- _Zu erledigen_:
#1 Wie lange duscht Benedikt Lux nach eigener Aussage im Interview über die Berliner Wasserversorgung?
#2 Schreib das Interview über die Berliner Wasserversorgung im gleichen Stil weiter, im Anschluss an seinen letzten Satz.

- _Ausgewählter Text_:
:::::

Introduction
Introduction Statistics Contact Development Disclaimer Help
# taz.de -- Grüner Umweltexperte über Wassernot: „Wasser ist noch wichtiger…
> Es könnte eng werden mit der Berliner Wasserversorgung, sagt Benedikt Lux
> (Grüne). Das Land brauche deswegen die Möglichkeit, Wasser zu
> rationieren.
Bild: Berlin ist nah am Wasser gebaut, und trotzdem könnte es bald nicht mehr …
taz: Herr Lux, als Grünen müssen wir Sie in diesen Zeiten einfach fragen,
wie lange Sie duschen.
Benedikt Lux: Sehr kurz, deutlich unter fünf Minuten – aber manchmal
zweimal am Tag, denn Sport muss sein.
Liegt das, gemessen am Habeck’schen Anspruch, noch im grünen Bereich?
Immerhin haben wir zu Hause einen strombetriebenen Durchlauferhitzer.
Da geht es um den Energieträger, mit dem wir das Wasser erhitzen – aber
angesichts der herrschenden Dürre in der Region wird [1][auch das Wasser
selbst zum Thema].

:::::

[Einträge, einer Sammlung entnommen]
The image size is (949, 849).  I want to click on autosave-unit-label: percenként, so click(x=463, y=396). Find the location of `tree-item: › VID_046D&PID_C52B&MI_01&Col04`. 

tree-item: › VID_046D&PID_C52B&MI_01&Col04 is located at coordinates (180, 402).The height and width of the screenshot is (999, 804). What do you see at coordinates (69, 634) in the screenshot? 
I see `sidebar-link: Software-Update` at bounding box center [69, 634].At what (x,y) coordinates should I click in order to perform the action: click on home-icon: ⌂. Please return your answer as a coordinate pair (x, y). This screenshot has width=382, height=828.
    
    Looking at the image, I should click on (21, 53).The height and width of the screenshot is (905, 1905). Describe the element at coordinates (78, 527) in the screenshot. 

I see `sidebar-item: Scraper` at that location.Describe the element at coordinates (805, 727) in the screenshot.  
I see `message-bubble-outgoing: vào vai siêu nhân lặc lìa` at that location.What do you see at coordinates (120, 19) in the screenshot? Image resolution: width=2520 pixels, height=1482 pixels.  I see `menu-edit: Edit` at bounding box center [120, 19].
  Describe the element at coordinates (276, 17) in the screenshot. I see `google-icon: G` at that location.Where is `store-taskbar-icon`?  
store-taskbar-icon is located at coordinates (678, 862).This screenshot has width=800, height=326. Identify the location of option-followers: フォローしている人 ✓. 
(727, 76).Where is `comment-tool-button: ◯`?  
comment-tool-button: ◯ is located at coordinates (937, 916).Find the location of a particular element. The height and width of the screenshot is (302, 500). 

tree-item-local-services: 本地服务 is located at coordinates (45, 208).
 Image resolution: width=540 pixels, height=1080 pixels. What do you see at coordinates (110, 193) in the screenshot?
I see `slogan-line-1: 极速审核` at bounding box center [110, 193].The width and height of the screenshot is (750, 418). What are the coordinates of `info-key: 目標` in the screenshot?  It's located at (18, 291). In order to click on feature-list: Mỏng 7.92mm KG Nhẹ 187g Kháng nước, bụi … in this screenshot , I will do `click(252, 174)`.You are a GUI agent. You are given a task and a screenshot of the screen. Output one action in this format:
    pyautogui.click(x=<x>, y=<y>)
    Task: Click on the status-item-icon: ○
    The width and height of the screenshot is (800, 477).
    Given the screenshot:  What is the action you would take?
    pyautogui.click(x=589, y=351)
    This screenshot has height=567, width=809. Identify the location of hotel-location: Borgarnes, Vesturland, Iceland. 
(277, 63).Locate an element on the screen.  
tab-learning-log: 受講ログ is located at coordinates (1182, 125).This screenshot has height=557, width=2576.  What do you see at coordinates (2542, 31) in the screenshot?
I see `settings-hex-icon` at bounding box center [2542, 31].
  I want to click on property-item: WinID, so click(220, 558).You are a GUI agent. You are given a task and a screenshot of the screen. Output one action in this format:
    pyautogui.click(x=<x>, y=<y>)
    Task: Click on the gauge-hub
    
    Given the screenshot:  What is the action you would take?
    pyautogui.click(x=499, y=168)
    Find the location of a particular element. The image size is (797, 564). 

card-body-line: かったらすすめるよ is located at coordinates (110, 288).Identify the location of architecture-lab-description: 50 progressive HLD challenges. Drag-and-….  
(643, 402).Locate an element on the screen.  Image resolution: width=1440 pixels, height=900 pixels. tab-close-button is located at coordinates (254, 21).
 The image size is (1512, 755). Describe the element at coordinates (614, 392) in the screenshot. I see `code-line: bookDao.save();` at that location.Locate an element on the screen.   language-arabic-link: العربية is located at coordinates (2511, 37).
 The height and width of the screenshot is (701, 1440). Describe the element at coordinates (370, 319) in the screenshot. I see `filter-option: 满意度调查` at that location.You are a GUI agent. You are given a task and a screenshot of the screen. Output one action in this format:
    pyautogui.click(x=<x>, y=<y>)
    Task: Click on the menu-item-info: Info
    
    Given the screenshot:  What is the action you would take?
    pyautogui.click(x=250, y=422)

:::::

- _Die Antworten_:
#1 Sehr kurz, deutlich unter fünf Minuten, manchmal aber zweimal am Tag.

#2
Ja, wir müssen schauen, dass wir uns weiterhin selbst versorgen können,
denn der Wasserverbrauch in Berlin nimmt seit einigen Jahren wieder zu. Es
ist eine Besonderheit, dass wir unser Trinkwasser komplett in Berlin
gewinnen. Viele andere Städte transportieren ihr Wasser über lange
Distanzen heran, Stuttgart zum Beispiel aus dem Bodensee. Aus Gründen des
Klimaschutzes und der Unabhängigkeit wäre es keine gute Idee, Wasser
künftig per Rohrleitung heranzuschaffen.
Viel von unserem Trinkwasser wird [2][im Uferbereich der Spree gewonnen,
die für Nachschub sorgt.] Jetzt geht in Brandenburg die Braunkohle-Ära zu
Ende, und durch die Flutung der Tagebaue droht Berlin, dass bald zu wenig
Wasser ankommt.
Richtig. Es kann sein, dass dann kurzfristig zu wenig Wasser in die Spree
nachfließt. Die große Unbekannte ist: Wie schnell bildet sich das
Grundwasser in Brandenburg nach? Das wird gerade untersucht, darauf muss
Berlin dann reagieren.
Berlin und Brandenburg werden das Wassermanagement in der Region immer
stärker gemeinsam betreiben müssen. Haben Sie den Eindruck, dass beide an
einem Strang ziehen?
Die Zusammenarbeit muss verstärkt werden, übrigens auch mit Sachsen – wobei
Brandenburg jetzt schon viel tut, um die Spree sauber zu halten.
Vorschreiben können wir Brandenburg natürlich nicht, was es zu tun hat.
Was kann es denn tun?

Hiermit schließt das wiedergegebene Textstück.